EXTRACTED TEXT –
>>>>>

Form Release Agents
Defining, selecting and applying concrete
form release agents.
By Robert F. Waterloo
Robert F. Waterloo is the
technical sales manager, concrete release agents,
for The Hill and Griffith Co., Greenwood, Ind.
There are more than 400 different
concrete form release agents offered in today's market.
Some come from major suppliers to the concrete industry
and are distributed nationally, while others are produced
by local oil companies and distributed within their
own local areas. Until recently, technology and regulations
have been somewhat limited and products such as straight
kerosene with used french fry oil have been used as
concrete form release agents. Some have had limited
success but have cost, environmental, employee safety
or handling problems.
With proper information on concrete
form release agents, the precaster can improve production
and quality while reducing costs. The precaster should
also know the definition and types of release agents,
application methods, form care and environmental concerns.
Definition
and types of release agents
Hardened concrete will bond with any form surface,
whether it is made of iron, steel, wood or other.
Release agents, applied to the forms, are materials
that permit, enhance or aid in the clean release of
the partially hardened concrete from the casting form.
The release agent is also expected to protect the
form and contribute to the quality of the casting.
In today's market, the release agent must also be
acceptable to the environment and to employee safety.
Some block-outs, depending on their
composition, will react with some release agents.
Before introducing any new block-out material, or
using a new release agent with an existing block-out
material, an immersion or reactivity test should be
performed in order to assure compatibility.
Release agents fall into two primary
categories: barrier and reactive. Barrier release
agents actually create a physical barrier between
the form and the concrete, while reactive release
agents go one step further. In addition to forming
a barrier, reactive release agents typically contain
normally proprietary materials that react with the
free lime on the surface of the concrete, forming
a chemically inert metallic soap that enhances the
separation of the concrete from the mold surface.
The intent is to minimize the damage to the product,
minimize sticking, help keep the form clean and extend
the life of the mold.
Barrier release agents fall into
six primary categories:
Plain
petroleum oils. These are normally light bodied,
low-viscosity petroleum oils that often contain paraffin.
Straight diesel, fuel oil and kerosene fall into this
category. Plain petroleum release agents are becoming
less prevalent in the concrete industry because they
require heavier application and often raise environmental
and employee safety concerns. Straight petroleum oils
will encapsulate air on the vertical sidewalls of
the mold, causing voids, or bug holes. Staining is
also a common problem.

<<<<<

[Pixel coordinate grounding data]
>>>>>

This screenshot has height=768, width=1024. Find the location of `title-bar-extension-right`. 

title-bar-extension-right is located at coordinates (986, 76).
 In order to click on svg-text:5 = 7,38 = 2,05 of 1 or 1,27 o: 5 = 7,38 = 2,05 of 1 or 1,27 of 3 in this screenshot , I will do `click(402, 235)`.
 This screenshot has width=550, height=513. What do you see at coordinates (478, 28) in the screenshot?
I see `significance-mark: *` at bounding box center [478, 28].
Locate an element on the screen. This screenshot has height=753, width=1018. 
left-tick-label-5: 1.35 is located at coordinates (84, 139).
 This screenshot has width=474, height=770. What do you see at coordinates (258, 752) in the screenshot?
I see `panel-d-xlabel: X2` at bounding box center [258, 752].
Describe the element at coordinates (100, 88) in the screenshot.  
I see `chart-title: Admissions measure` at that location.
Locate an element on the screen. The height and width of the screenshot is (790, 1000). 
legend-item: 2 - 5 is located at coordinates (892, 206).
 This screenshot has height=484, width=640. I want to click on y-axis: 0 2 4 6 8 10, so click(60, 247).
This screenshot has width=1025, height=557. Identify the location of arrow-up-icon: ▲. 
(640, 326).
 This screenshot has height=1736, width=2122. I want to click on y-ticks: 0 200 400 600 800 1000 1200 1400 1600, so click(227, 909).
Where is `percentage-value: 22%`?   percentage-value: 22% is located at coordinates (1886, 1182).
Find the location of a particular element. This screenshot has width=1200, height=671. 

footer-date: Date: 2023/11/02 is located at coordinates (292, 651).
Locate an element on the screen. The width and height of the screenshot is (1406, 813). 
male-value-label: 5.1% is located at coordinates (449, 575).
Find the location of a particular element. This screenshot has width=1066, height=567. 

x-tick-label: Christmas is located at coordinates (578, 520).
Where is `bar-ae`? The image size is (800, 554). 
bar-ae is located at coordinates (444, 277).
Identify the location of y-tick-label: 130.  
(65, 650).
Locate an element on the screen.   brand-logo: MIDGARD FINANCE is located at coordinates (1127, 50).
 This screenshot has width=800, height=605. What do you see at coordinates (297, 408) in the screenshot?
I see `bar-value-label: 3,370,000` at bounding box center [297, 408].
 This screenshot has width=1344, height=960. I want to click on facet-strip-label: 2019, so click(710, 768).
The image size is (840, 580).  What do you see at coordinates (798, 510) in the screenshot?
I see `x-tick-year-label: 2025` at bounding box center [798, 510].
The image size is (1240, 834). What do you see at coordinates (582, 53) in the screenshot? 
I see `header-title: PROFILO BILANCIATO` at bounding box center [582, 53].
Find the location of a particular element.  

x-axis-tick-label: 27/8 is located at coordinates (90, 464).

<<<<<

PROBLEMS TO WORK ON –
(1) Write out the passage of the article on form release agents from "In today's market, the" to "some release agents.", word for word.
(2) Return, without any change, the lines of the records from the line with "Locate an element on the screen. The height" to the line with "coordinates (1886, 1182).", and nothing else.
The article on form release agents and the records were taken from unrelated sources.

RESULTS OF THE TASKS –
(1)
In today's market, the release agent must also be
acceptable to the environment and to employee safety.
Some block-outs, depending on their
composition, will react with some release agents.

(2)
Locate an element on the screen. The height and width of the screenshot is (790, 1000). 
legend-item: 2 - 5 is located at coordinates (892, 206).
 This screenshot has height=484, width=640. I want to click on y-axis: 0 2 4 6 8 10, so click(60, 247).
This screenshot has width=1025, height=557. Identify the location of arrow-up-icon: ▲. 
(640, 326).
 This screenshot has height=1736, width=2122. I want to click on y-ticks: 0 200 400 600 800 1000 1200 1400 1600, so click(227, 909).
Where is `percentage-value: 22%`?   percentage-value: 22% is located at coordinates (1886, 1182).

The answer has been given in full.